Most scaling frameworks add overhead that contradicts the Agile values they claim to extend. The best approach is usually to not need a scaling framework at all — keep teams small, autonomous, and loosely coupled. But when coordination across multiple teams is unavoidable, these are the main options.

SAFe (Scaled Agile Framework)

The most widely adopted framework, and the most criticised.

Structure:

  • Team level — Scrum/Kanban teams of 5–11 people
  • Program level — Agile Release Train (ART) of 50–125 people, coordinated through PI Planning
  • Large Solution level — multiple ARTs forming a Solution Train
  • Portfolio level — Lean portfolio management, strategic themes, value streams

PI Planning — a 2-day event every 8–12 weeks where all teams in an ART plan together face-to-face. Often cited as the most valuable part of SAFe regardless of whether you adopt the rest.

Criticism:

  • Adds layers of process, roles (RTE, Solution Architect, Epic Owner), and ceremonies
  • Can feel like waterfall wrapped in agile terminology
  • Certification-driven adoption often means box-ticking over genuine transformation
  • “SAFe is what enterprises do instead of being agile” — common criticism

When it works: large regulated organisations that need governance and compliance artefacts, and where the alternative is genuine waterfall.

Shape Up

Basecamp’s alternative to Scrum sprints and backlogs.

Core concepts:

  • 6-week cycles — long enough to build something meaningful, short enough to maintain urgency
  • 2-week cooldown — between cycles for bug fixes, exploration, and recovery
  • Shaping — senior people define the problem and a rough solution (the “shaped pitch”) before handing to a team. Not a spec — a bounded concept
  • Pitches — teams bet on shaped pitches. If a pitch isn’t completed in 6 weeks, it’s not automatically continued — it must be re-pitched
  • No backlog — old pitches are discarded. If something is important, it’ll come back
  • No estimation — instead, shape work to fit the appetite (time budget)

Circuit breaker: if work isn’t done in the cycle, it stops. This prevents projects from dragging on indefinitely.

Best for: small-to-medium product companies that want structure without the ceremony of Scrum. Requires strong shaping skills and trust in teams.

LeSS (Large-Scale Scrum)

Craig Larman and Bas Vodde’s approach: scale by reducing complexity, not adding process.

Philosophy: use regular Scrum with minimal additions.

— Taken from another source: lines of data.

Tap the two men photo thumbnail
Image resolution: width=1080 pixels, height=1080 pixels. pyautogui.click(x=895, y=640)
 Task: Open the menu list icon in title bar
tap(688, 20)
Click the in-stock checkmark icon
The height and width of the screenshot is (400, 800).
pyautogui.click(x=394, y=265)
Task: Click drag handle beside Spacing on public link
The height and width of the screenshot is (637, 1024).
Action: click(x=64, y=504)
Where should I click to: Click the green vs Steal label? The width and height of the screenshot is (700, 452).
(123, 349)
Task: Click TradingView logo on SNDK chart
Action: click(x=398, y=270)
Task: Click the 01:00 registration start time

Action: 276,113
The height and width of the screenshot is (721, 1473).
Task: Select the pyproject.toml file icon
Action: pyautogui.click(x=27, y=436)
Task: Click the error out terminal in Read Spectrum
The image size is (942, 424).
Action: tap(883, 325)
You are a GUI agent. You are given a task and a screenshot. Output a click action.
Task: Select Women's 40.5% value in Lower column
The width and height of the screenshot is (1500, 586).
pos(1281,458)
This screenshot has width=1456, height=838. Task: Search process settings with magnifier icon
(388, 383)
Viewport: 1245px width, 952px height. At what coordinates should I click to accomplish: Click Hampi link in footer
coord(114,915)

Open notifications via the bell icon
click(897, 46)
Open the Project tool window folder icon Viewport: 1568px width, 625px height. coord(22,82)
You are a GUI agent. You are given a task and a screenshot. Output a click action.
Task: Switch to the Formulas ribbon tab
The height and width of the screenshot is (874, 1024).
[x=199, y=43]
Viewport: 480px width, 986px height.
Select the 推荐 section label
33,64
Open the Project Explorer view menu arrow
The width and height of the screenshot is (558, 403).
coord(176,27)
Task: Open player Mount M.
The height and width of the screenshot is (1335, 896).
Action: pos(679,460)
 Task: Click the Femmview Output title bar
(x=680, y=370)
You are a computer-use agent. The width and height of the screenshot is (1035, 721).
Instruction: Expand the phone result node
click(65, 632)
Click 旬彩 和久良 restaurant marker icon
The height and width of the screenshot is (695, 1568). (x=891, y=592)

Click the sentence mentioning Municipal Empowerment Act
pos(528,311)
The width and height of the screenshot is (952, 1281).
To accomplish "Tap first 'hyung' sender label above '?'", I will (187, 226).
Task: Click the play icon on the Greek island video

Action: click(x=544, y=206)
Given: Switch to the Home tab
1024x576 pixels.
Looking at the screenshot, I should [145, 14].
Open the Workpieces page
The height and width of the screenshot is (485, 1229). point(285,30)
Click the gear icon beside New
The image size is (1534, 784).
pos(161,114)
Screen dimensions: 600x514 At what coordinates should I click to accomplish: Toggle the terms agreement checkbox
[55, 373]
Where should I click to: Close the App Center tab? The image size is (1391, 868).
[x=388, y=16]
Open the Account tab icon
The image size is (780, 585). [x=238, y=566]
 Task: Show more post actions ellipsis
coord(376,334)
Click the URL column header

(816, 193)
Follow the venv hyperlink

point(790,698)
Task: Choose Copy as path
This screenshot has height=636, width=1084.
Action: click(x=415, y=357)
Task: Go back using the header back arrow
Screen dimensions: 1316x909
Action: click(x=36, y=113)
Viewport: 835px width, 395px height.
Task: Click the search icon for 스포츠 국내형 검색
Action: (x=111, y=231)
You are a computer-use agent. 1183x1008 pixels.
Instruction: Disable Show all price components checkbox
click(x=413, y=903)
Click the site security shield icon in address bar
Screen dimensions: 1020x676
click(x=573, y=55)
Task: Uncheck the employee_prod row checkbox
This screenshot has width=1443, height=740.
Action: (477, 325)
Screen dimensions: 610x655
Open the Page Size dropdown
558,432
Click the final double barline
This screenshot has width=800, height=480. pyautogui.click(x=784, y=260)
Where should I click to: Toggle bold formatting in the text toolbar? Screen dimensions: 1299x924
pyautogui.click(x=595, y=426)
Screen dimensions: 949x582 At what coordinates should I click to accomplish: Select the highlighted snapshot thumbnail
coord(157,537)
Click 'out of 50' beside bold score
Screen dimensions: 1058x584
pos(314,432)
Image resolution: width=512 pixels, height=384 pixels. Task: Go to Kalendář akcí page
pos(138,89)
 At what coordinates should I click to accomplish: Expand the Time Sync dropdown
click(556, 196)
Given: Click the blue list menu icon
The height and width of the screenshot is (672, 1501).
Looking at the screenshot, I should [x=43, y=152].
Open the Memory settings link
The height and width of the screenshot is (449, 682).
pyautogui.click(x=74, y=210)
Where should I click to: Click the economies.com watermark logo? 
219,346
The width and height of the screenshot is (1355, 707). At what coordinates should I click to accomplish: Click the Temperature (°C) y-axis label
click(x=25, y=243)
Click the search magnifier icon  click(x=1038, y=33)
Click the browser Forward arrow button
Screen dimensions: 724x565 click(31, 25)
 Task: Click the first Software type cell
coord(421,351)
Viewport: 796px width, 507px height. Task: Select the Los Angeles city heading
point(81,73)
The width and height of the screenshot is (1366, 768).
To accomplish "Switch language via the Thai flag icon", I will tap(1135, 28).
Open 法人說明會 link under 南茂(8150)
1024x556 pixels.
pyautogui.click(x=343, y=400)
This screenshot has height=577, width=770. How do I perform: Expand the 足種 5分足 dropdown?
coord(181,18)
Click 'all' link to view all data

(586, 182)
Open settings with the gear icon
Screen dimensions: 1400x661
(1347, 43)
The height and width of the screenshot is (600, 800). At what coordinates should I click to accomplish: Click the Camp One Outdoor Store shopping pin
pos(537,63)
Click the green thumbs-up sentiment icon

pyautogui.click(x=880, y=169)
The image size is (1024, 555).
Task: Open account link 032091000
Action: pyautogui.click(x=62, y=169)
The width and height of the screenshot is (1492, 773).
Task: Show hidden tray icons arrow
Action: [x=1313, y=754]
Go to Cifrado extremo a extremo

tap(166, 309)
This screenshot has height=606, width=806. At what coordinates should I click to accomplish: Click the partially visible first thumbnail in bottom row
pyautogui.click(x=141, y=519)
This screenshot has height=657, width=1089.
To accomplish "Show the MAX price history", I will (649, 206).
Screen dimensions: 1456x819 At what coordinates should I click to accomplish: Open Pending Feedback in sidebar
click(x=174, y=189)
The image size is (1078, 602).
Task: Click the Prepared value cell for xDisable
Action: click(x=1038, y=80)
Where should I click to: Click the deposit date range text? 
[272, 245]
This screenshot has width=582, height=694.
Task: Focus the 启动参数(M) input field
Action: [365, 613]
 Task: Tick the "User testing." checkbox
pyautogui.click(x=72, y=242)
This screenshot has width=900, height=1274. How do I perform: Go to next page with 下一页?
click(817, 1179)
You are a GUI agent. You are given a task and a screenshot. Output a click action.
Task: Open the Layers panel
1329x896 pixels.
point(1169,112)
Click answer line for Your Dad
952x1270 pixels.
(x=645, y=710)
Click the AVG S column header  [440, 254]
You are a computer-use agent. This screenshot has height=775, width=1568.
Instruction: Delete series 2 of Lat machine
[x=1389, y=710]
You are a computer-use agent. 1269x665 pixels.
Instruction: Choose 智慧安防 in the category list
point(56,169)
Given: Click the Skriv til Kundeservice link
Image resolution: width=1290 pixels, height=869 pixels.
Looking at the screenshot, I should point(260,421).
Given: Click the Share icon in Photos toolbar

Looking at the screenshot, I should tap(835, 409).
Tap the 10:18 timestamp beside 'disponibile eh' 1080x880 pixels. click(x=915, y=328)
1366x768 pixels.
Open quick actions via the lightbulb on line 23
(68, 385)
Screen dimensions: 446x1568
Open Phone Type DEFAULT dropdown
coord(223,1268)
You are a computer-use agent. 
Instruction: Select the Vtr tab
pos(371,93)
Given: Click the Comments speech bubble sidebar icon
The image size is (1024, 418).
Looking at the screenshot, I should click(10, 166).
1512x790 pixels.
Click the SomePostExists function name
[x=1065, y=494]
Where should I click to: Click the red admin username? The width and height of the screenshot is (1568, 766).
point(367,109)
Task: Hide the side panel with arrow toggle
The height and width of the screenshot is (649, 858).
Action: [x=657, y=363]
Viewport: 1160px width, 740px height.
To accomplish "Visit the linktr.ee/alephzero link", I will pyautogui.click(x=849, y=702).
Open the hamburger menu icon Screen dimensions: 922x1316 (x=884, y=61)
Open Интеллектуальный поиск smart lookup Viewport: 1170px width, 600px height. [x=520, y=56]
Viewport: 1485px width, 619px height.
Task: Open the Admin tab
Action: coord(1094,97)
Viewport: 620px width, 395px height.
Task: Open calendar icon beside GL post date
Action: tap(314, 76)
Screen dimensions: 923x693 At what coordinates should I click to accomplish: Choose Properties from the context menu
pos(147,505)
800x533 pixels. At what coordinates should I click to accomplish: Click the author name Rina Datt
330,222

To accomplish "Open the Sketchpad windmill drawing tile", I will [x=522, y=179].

One Product Owner, one Product Backlog, one Sprint, multiple teams.

Key differences from SAFe:

  • No new roles (no RTE, no Solution Architect)
  • No additional ceremonies beyond Scrum’s
  • Teams coordinate directly, not through intermediaries
  • Emphasises organisational de-scaling (flatten hierarchy, reduce management layers)

Best for: organisations willing to fundamentally restructure rather than add process on top of dysfunction.

Comparison

SAFeShape UpLeSS
Team size50–125+ (ART)2–6 per team2–8 Scrum teams
Cadence8–12 week PI6-week cyclesSprint (1–4 weeks)
Roles addedMany (RTE, etc.)NoneNone
ComplexityHighLowLow
BacklogYes (multi-level)No formal backlogOne Product Backlog
Best forLarge enterprises, regulated industriesSmall-medium product companiesOrgs willing to de-scale
RiskProcess bloatRequires strong shapingRequires org change

The Real Answer

Before adopting any scaling framework, consider whether the problem is one of coordination or one of coupling.

Conway’s Law — organisations design systems that mirror their communication structures. If your teams are tightly coupled, no framework will fix the underlying architecture problem.

Prefer autonomous, loosely coupled teams that:

  • Own a full slice of the product (stream-aligned, per Team Topologies)
  • Communicate through well-defined interfaces (APIs, contracts, events)
  • Can deploy independently without coordinating with other teams
  • Have clear ownership boundaries aligned to business domains

If teams can deploy independently, most “scaling” problems disappear. The need for heavyweight coordination frameworks is often a symptom of poor architecture and unclear ownership, not an inherent property of being large.